### Exercise
Rewrite the rows below as a numbered list, leaving out the blank lines.

### Listed records
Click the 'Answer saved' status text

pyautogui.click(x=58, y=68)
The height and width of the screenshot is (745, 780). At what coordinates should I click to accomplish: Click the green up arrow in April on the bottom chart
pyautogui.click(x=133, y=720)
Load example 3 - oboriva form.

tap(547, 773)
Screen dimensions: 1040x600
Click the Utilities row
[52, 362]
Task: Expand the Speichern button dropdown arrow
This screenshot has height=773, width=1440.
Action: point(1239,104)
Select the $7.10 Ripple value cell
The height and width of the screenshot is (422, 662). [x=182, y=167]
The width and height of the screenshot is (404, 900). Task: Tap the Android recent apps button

### Response to the exercise
1. Click the 'Answer saved' status text
2. pyautogui.click(x=58, y=68)
3. The height and width of the screenshot is (745, 780). At what coordinates should I click to accomplish: Click the green up arrow in April on the bottom chart
4. pyautogui.click(x=133, y=720)
5. Load example 3 - oboriva form.
6. tap(547, 773)
7. Screen dimensions: 1040x600
8. Click the Utilities row
9. [52, 362]
10. Task: Expand the Speichern button dropdown arrow
11. This screenshot has height=773, width=1440.
12. Action: point(1239,104)
13. Select the $7.10 Ripple value cell
14. The height and width of the screenshot is (422, 662). [x=182, y=167]
15. The width and height of the screenshot is (404, 900). Task: Tap the Android recent apps button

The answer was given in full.